2.4 細胞克隆形成實驗 將穩定生長的人結腸癌細胞（HCT-8 和SW-620）混合均勻，以1000 個細胞數量接種至6 孔板中，加入不同濃度血根堿的培養液（0、2、4、8 μmol/L）培養干預，置于溫度37 ℃，含5%CO2的培養箱中培養10～14 d，期間定期3～4 d 換各自相應含量的血根堿培養液。當培養皿中出現肉眼可見的克隆形成時，先后加入多聚甲醛、結晶紫染色，洗凈晾干，觀察和記錄細胞的克隆個數。

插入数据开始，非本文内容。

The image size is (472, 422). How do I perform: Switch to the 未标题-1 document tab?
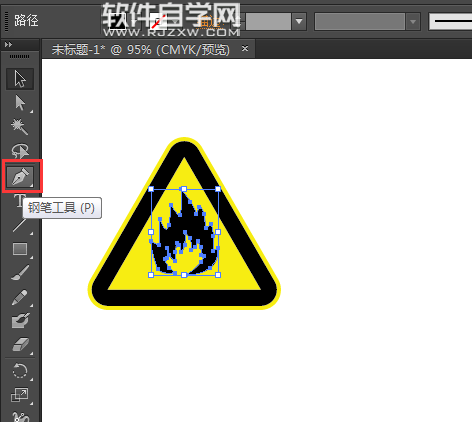click(141, 50)
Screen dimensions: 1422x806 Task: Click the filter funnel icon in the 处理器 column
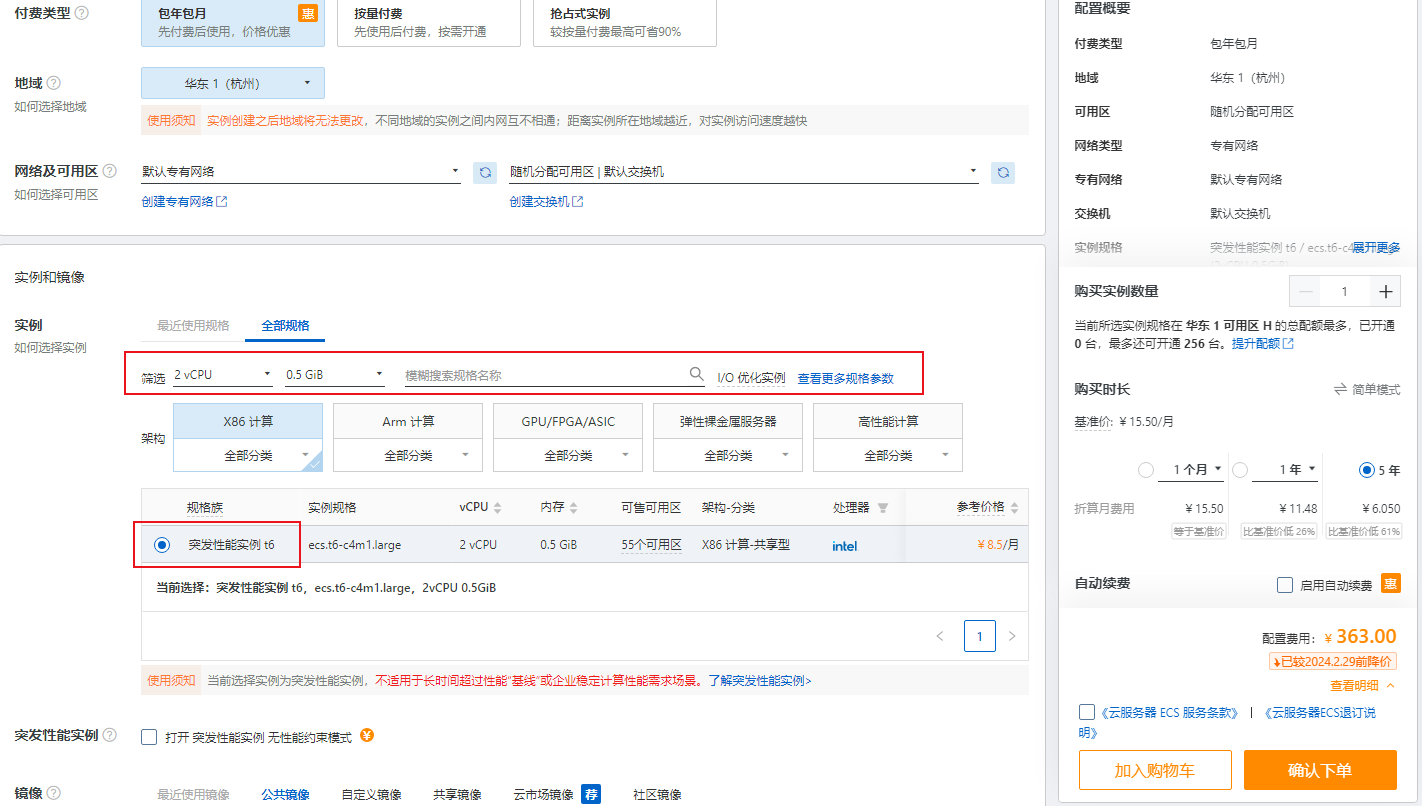click(x=883, y=508)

2.5 蛋白質印跡法 將穩定生長的人結腸癌細胞HCT-8 接種于6 cm 皿中，待細胞貼壁后使用含不同濃度血根堿的培養液（0、2、4、8 μmol/L）進行培養。收集細胞加入裂解液充分溶解并置于4 ℃離心機中（轉速10000 r/min）離心15 min。隨后制備成含上樣緩沖液的蛋白樣品。采用SDS-PAGE 分離蛋白，電轉移至PVDF 膜上，予5%脫脂牛奶封閉1 h，置于一抗中并于4 ℃搖床上孵育過夜，予TBST 漂洗3 遍，每遍10 min，隨后加入二抗，室溫孵育1 h，再予TBST漂洗3 遍，每遍10 min，洗膜后經ECL 試劑顯色、曝光。結果采用Image J 軟件對目的條帶進行灰度值測定。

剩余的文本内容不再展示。